The Indian Parliament approved the long-pending Goods and Services Tax Bill earlier this month, paving the way for a uniform tax regime. There were more tax reforms when the India-Cyprus Double Tax Avoidance Treaty was amended. The Government also kept its promise to implement a proposal made in the Union Finance Budget.

Goods and Service Tax (GST).

The Parliament of India approved the amendment to the Constitution by passing the Constitution (122nd Amendment) Bill relating to introduction of GST. The Bill was passed almost unanimously by the members across all political parties. The Bill will now be required to be ratified by a majority of Indian states, which is not expected to be a roadblock.

The Finance Ministry has been preparing for the implementation of the provisions of the Bill with effect from April 1, 2017. However, there are still a number of issues to be ironed out including the most critical being the GST rate. The various central and State government ministries and departments are deep in discussions to come to a consensus on most of the open issues. Once the law comes into force, it will replace the different laws and rates in India relating to taxes.

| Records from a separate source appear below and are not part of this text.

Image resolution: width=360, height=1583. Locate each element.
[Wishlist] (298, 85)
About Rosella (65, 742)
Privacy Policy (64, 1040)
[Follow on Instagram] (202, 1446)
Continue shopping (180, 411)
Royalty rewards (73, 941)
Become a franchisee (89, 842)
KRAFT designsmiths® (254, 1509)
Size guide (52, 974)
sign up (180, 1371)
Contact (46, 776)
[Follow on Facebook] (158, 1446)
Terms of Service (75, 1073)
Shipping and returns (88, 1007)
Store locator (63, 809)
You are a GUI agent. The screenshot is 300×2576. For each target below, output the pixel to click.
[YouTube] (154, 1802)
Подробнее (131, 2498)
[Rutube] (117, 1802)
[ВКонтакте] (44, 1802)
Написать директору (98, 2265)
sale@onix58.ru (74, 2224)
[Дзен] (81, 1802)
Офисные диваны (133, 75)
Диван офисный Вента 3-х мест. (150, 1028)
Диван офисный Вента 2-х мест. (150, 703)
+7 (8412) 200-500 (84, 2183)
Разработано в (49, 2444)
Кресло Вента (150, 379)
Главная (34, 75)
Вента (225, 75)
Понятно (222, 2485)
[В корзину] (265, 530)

The cornerstone of this mammoth exercise is to bring transparency in taxation and reduce the burden of multiple compliances. The new law will pave the way for a uniform tax regime across the country leading to operational efficiency and better business growth. This, in turn, is expected to improve foreign investment.

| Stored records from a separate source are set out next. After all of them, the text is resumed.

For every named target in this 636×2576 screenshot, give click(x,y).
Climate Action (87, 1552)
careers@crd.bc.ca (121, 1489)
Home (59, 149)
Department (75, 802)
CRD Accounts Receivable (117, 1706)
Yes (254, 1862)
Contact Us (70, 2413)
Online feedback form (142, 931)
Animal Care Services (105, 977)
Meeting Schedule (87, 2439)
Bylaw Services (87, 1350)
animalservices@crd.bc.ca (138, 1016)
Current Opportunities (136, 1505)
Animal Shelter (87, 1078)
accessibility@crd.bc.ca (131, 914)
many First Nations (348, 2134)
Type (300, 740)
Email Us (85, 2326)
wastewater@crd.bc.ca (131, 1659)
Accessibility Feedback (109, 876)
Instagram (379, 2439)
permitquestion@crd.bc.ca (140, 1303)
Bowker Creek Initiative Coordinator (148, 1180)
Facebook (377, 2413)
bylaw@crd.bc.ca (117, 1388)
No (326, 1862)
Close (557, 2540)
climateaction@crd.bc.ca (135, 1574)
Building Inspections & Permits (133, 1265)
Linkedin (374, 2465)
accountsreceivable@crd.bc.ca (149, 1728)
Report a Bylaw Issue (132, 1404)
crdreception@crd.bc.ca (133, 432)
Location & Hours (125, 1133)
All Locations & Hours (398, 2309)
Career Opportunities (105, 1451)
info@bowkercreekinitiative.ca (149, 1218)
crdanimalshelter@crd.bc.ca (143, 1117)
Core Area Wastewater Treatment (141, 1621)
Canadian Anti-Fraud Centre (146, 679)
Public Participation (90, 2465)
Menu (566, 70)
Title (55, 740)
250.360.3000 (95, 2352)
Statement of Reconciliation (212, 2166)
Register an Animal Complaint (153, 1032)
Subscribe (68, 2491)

This is evident from a recent statement from the United States Commerce Secretary, Penny Pritzker mentioning that bilateral trade will get further boost from new reforms including GST. She exuded confidence that “India’s rapidly growing economy and the Modi government’s ambitious reform agenda, including the landmark Goods and Service Tax, passage of the recent national bankruptcy law, and liberalized foreign direct investment limits in key sectors, point towards a deeper economic relationship in the years ahead.”

India Cyprus Double Taxation Avoidance Treaty.

Close on the heels of the amendment to the India-Mauritius Double Taxation Avoidance Treaty in May this year, the Union Cabinet has given its approval for the signing of an Agreement and the Protocol between India and Cyprus for the Avoidance of Double Taxation and the Prevention of Fiscal Evasion with respect to Taxes on Income.

With the revision of the treaty now approved by the Cabinet, capital gains will be taxed in India for entities resident in Cyprus, subject to double tax relief. In other words, India will have the right to tax capital gains arising in India. The provisions in the earlier treaty for residence-based taxation were leading to the distortion of financial and real investment flows by artificial diversion of various investments from their true countries of origin, for the sake of avoiding tax. This amendment will deter such activities.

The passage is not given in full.